Aqueles braços entrelaçados dos dois só me aumentava mais minha irritação.

Ela, com a mão livre, tirou um cigarro do maço enfiado na bota e o acendeu. Desde quando ela fumava?

— Ridley, não fume dentro de casa. — Tio M entrou na sala de jantar.

— Tio Macon, sempre chato com essas regras e limites da casa. Você sabe que nada disso faz diferença, não sabe? Elas deveriam impedir alguma coisa, e não foi o que aconteceu.

— As regras existem há muito tempo, e elas são sim importantes, não há nada que você ou eu possamos fazer para mudá-las, ou torná-las inúteis, diferente do que pode pensar. Tenho certeza que há uma razão maior do que você imagina para que isto esteja acontecendo.

Aquelas palavras pareciam significar mais para eles do que para mim. Observei enquanto minha prima e meu tio se entreolhavam, respectivamente um de modo atrevido e o outro cauteloso.

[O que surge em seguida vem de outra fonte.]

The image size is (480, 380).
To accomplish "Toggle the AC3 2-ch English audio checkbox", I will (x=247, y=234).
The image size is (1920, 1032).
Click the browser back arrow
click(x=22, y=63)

— Que tal nos sentarmos? Lena, avise a Cozinha que teremos mais duas pessoas para o jantar, por gentileza.

Eu fechei minhas mãos com força, sentido a pele da minha palma quase sendo ferida pelas minhas unhas. Como tio M simplesmente permitiria que ela ficasse? Ridley foi para as Trevas e ficar ali não só ameaçava nossa segurança como principalmente a de Ethan, que mal sabia o que estava acontecendo. Ele deveria de alguma forma separar os dois. Fosse lá como.

— Ela não pode ficar. — Eu estava olhando dentro de seus olhos. Se eu tivesse sorte, meu tio veria que eu queria Ethan são, coisa que ele obviamente não estava, e salvo, algo impossível se ao lado de Ridley.

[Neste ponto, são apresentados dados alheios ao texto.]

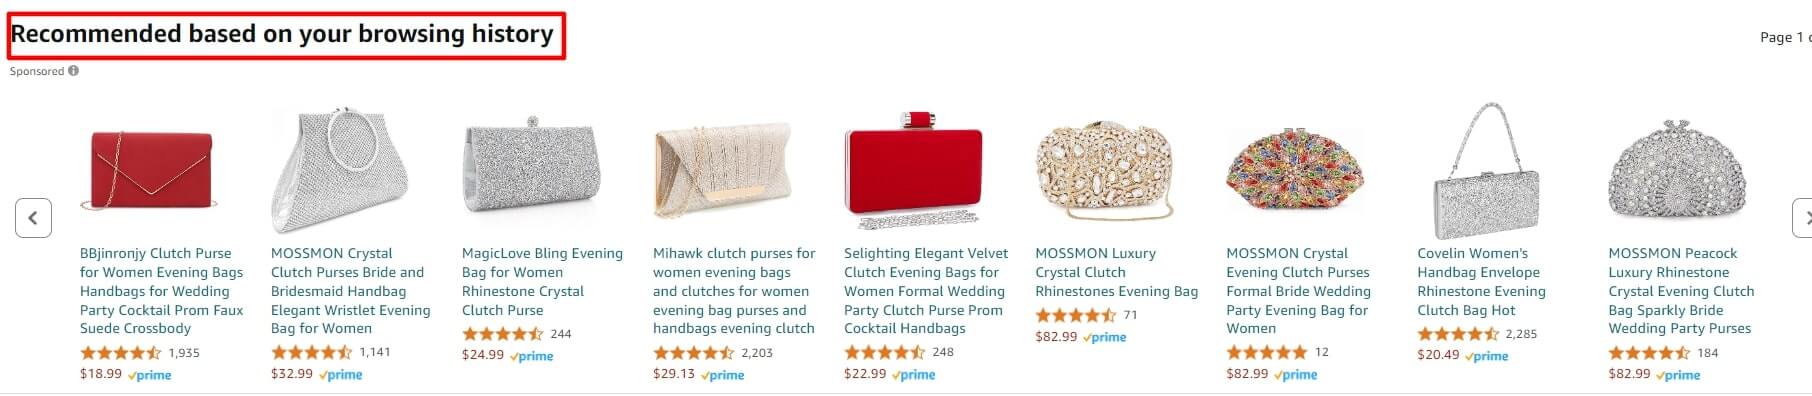Go to previous carousel page arrow
Screen dimensions: 1812x396
pos(33,218)
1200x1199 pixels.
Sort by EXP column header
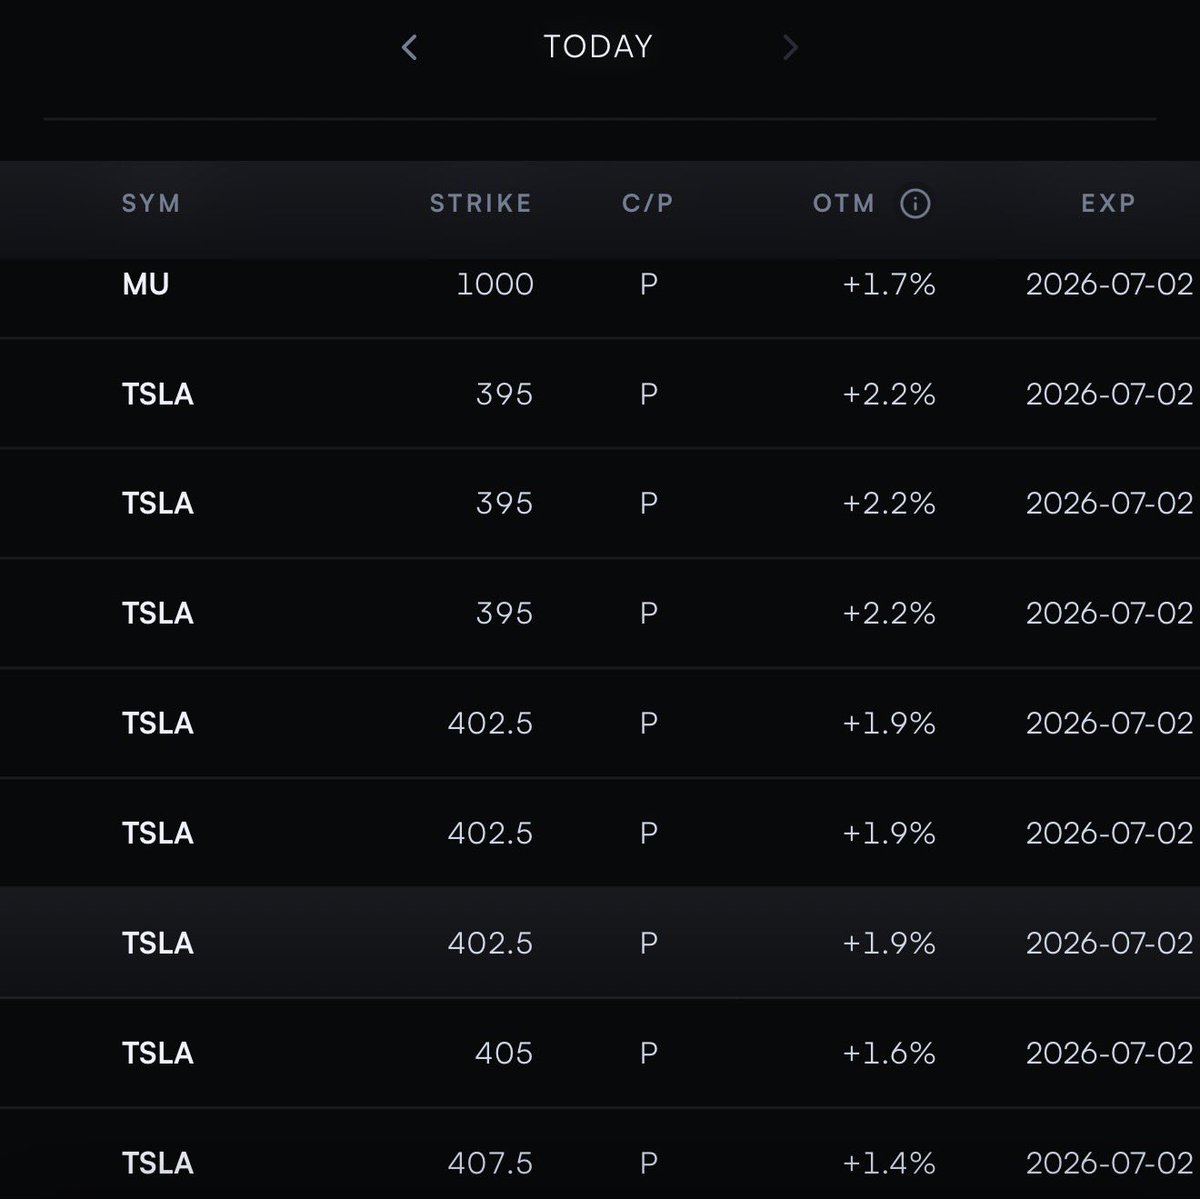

— Não se preocupe, ela não pode te fazer mal aqui. Está tudo bem. — respondeu Macon de forma tranquilizante, como se pensasse que eu estava assustada.

Porém eu não estava assustada. Eu estava furiosa. Mas ele não percebia. Não notava o quanto eu me importava com aquele Mortal. Como se zombando da situação, Ridley sorriu.

— Você tem certeza?

Olhei para ele de novo, entretanto me impediu de contestar com a frase seguinte:

— O jantar está pronto e a Cozinha não vai gostar de servir comida fria, então apenas se sente e vamos comer tranquilamente.

Boo entrou na sala de um jeito desajeitado, dessa vez apenas com a capa azul. Ryan entrou, seguida por tia Del e tio Barclay, ambos de braços dados. Reece foi a penúltima e percebi que não havia visto Ridley ainda.

As duas se encaravam por um longo momento e eu percebi que, mesmo que usando aqueles grandes óculos escuros, Ridley não podia escapar das garras daquela poderosa Sibila.

Ridley soou ríspida, apesar de estar zombando da irmã.

— Ethan, esta é Annabel, minha irmã mais velha.

O olhar de Reece era frio. Ridley deu um sorriso falso.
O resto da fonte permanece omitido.